THE EXERCISE:
Copy out each line of the items below that contains the string "width".

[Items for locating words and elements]
#####
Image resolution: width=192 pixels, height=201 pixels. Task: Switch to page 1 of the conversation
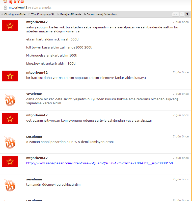[182, 15]
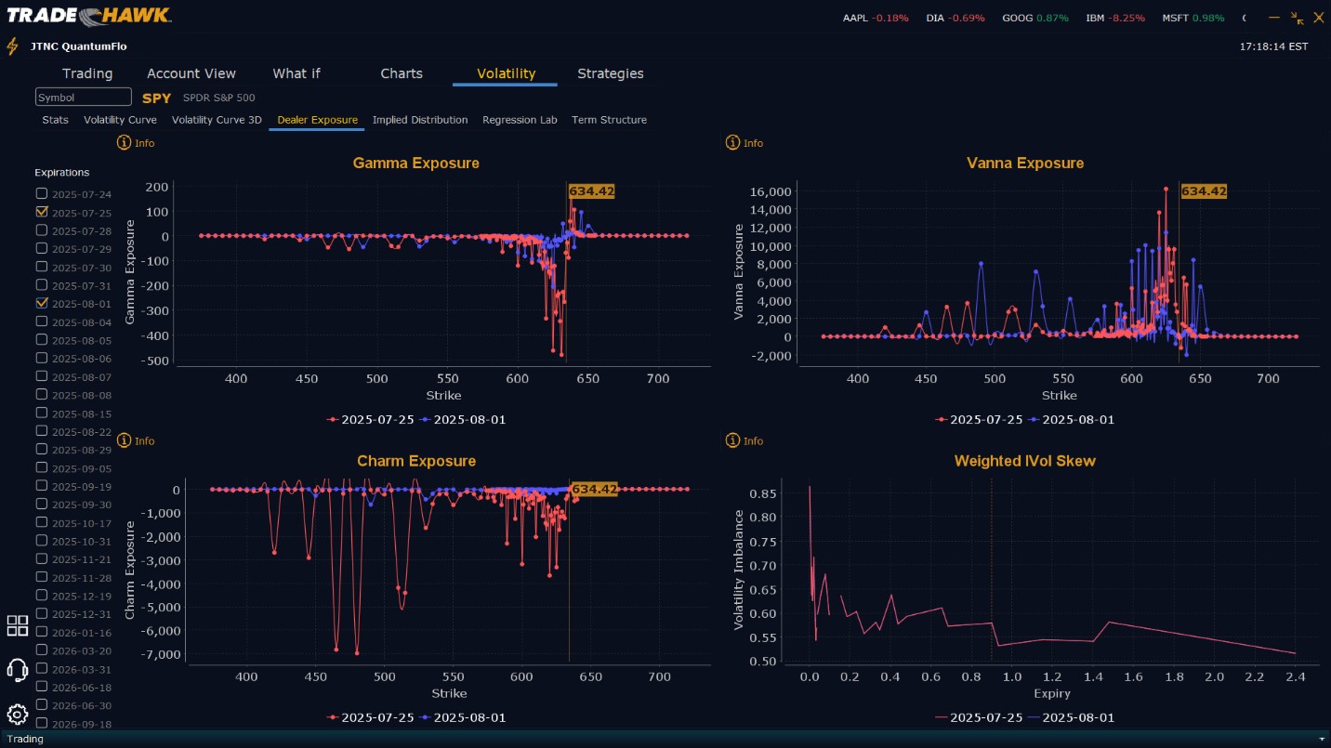Toggle the 2025-08-01 legend under Vanna Exposure
The height and width of the screenshot is (748, 1331).
pos(1072,419)

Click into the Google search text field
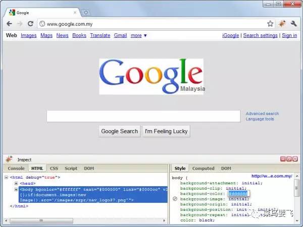pyautogui.click(x=143, y=116)
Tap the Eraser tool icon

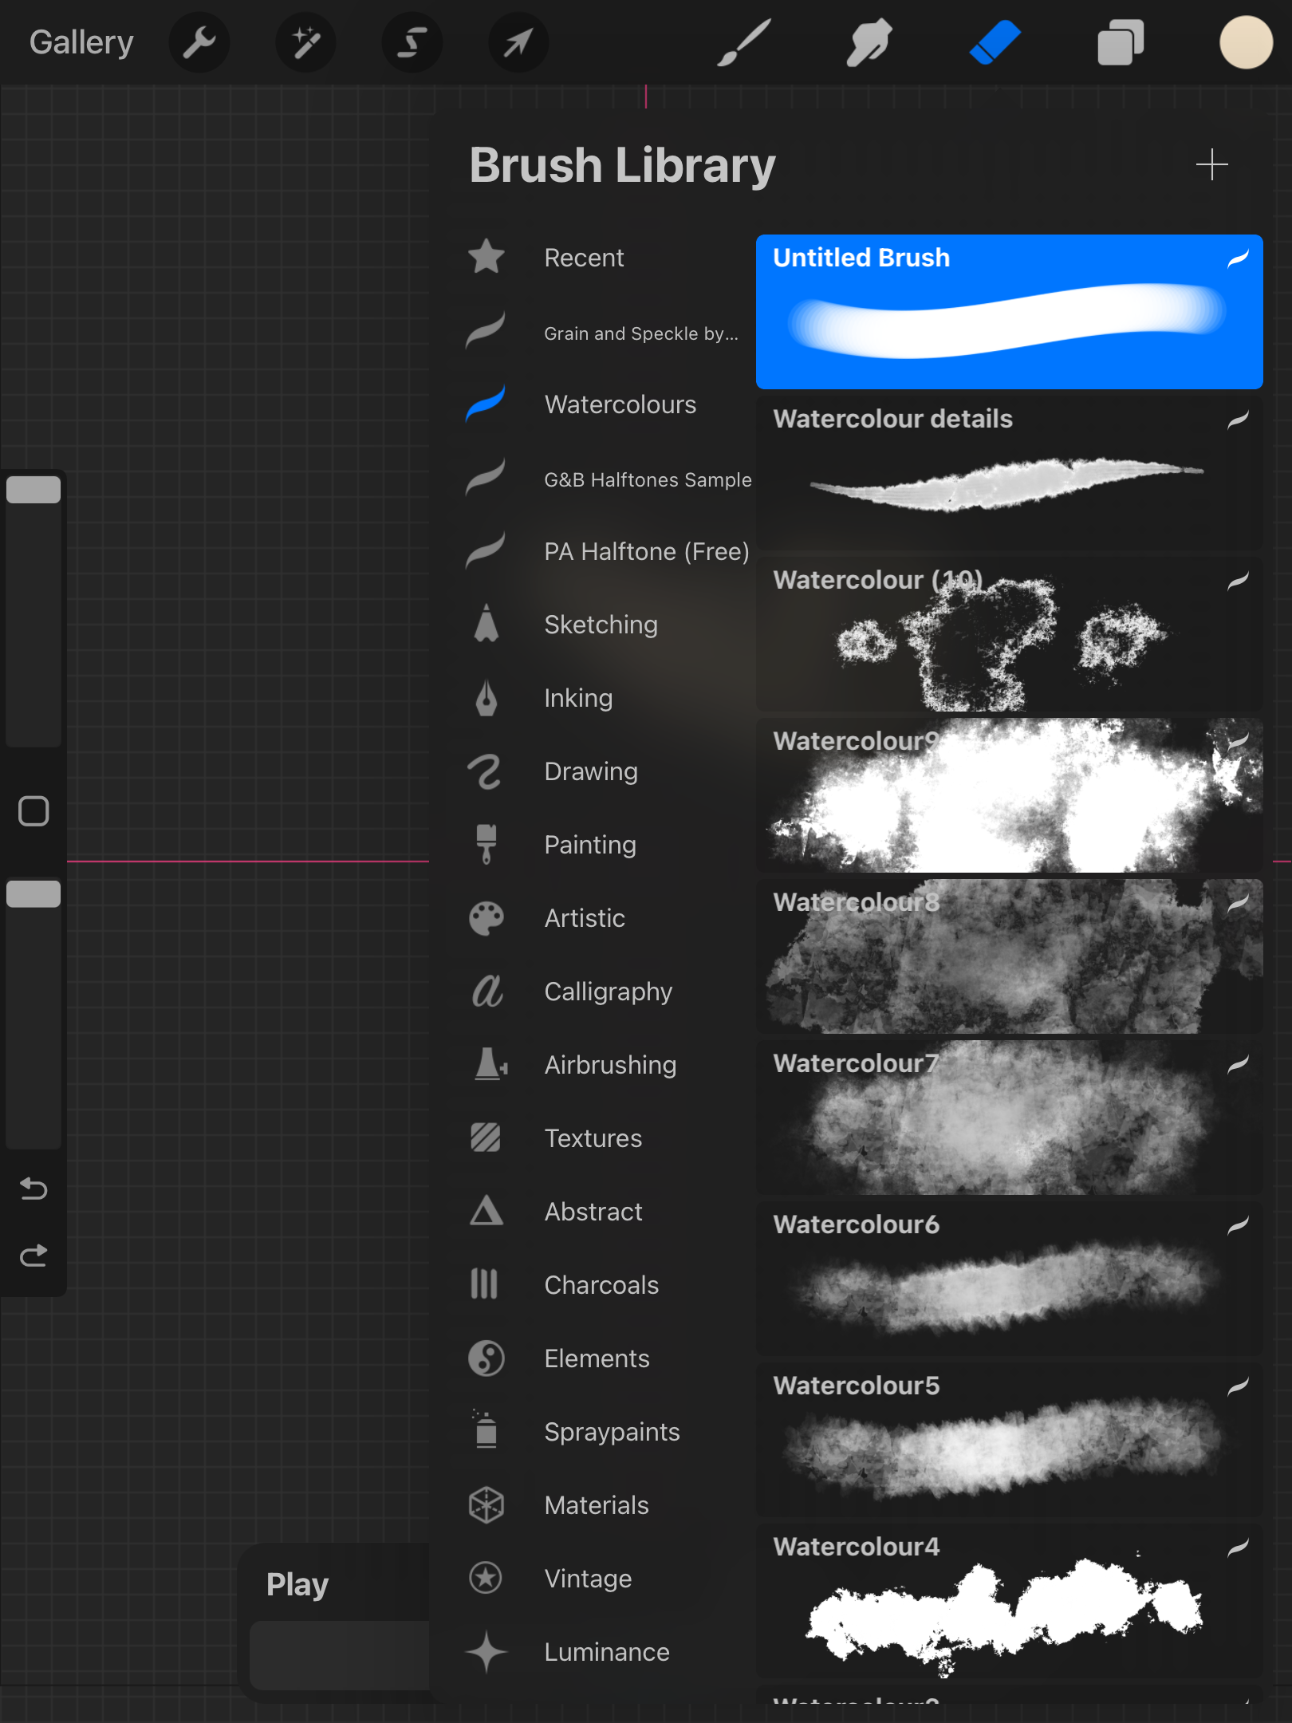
#####
FULL ANSWER:
Image resolution: width=192 pixels, height=201 pixels. Task: Switch to page 1 of the conversation
The height and width of the screenshot is (748, 1331).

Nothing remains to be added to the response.